- **EXERCISE AIM**:
Please copy these rows again with every "screenshot" swapped for "screen capture" and nothing else changed. Omit the pictures.

- **ITEMS**:

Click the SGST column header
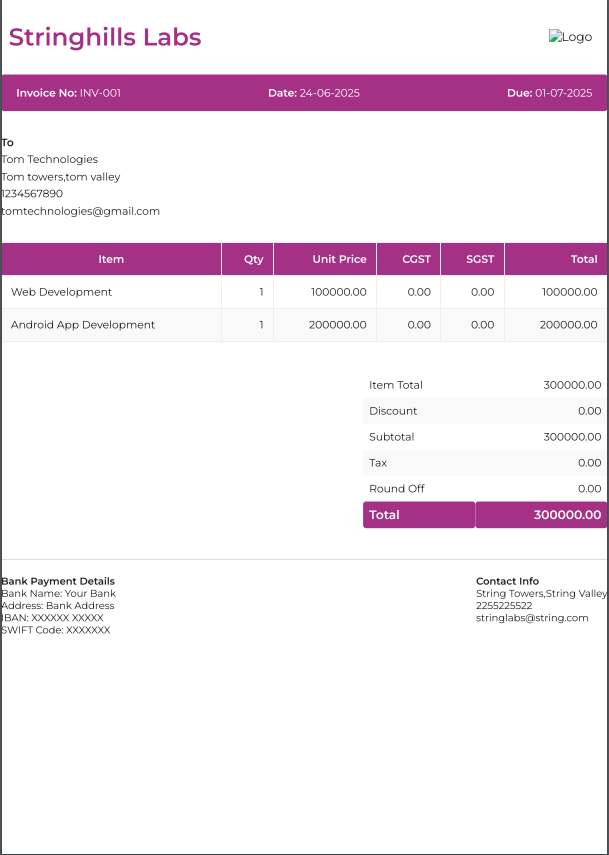Image resolution: width=609 pixels, height=855 pixels. (480, 259)
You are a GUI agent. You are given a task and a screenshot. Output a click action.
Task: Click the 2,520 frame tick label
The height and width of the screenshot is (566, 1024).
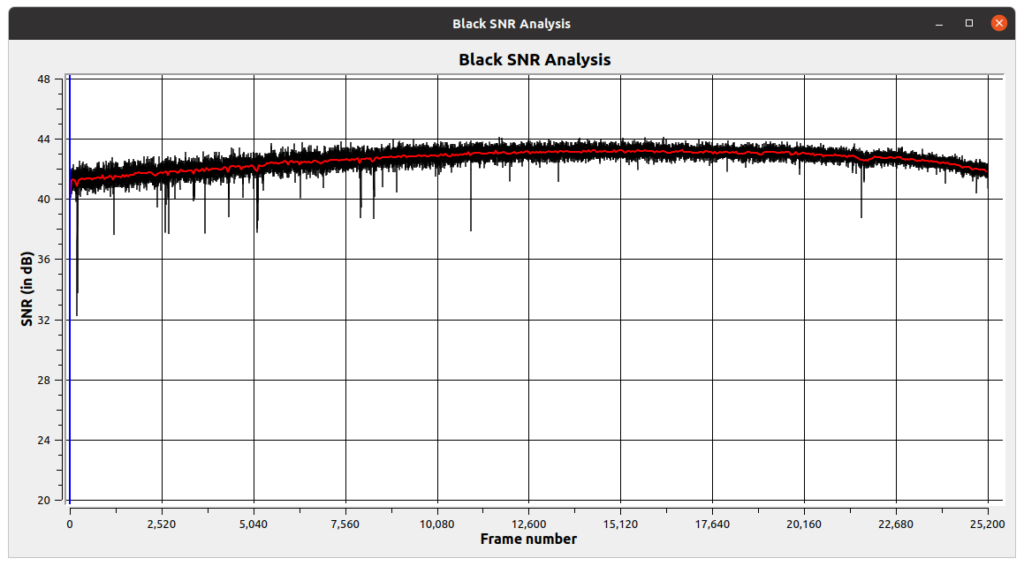click(161, 523)
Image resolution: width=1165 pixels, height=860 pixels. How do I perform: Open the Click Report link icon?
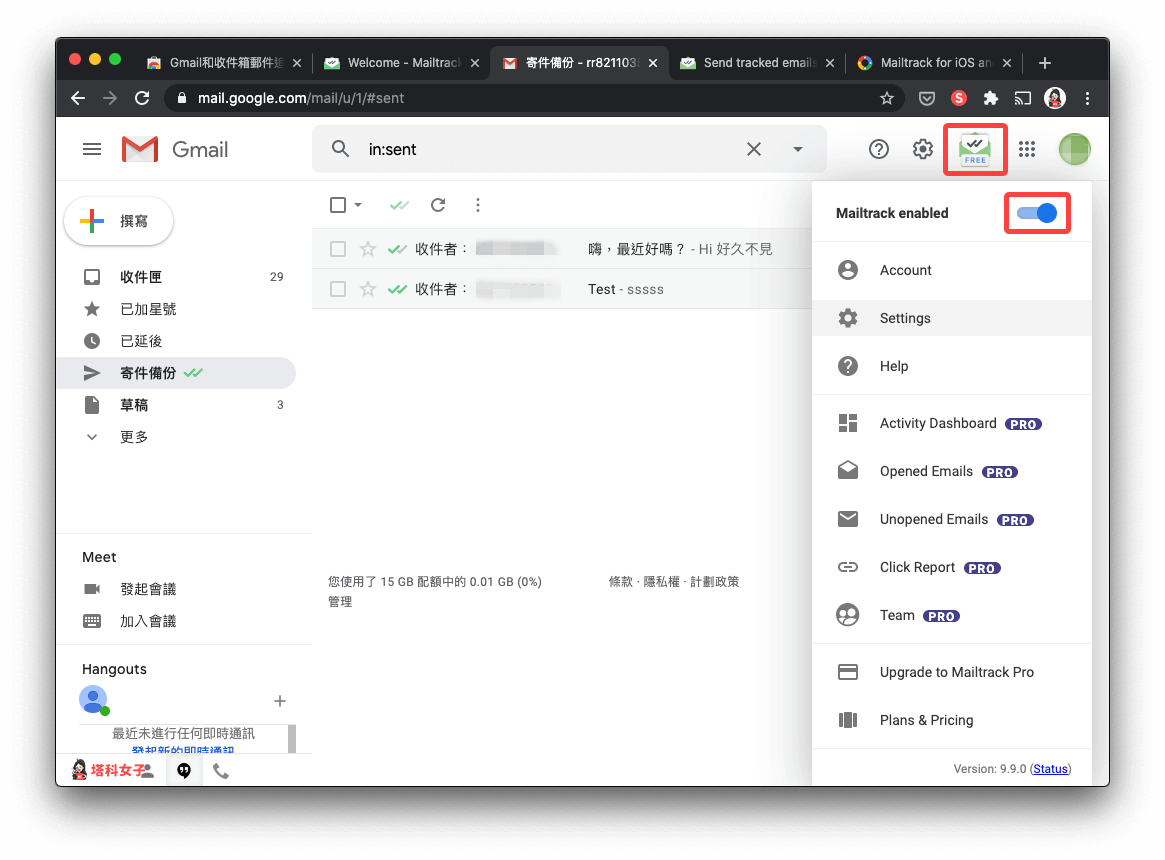click(x=847, y=566)
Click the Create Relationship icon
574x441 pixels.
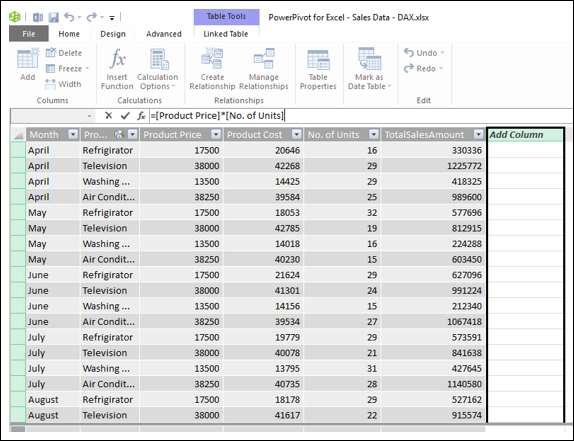[x=212, y=59]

- **RESPONSE TO THE EXERCISE**:
Click the SGST column header
Image resolution: width=609 pixels, height=855 pixels. (480, 259)
You are a GUI agent. You are given a task and a screen capture. Output a click action.
Task: Click the 2,520 frame tick label
The height and width of the screen capture is (566, 1024).
click(161, 523)
Image resolution: width=1165 pixels, height=860 pixels. How do I perform: Open the Click Report link icon?
click(x=847, y=566)
Click the Create Relationship icon
574x441 pixels.
[x=212, y=59]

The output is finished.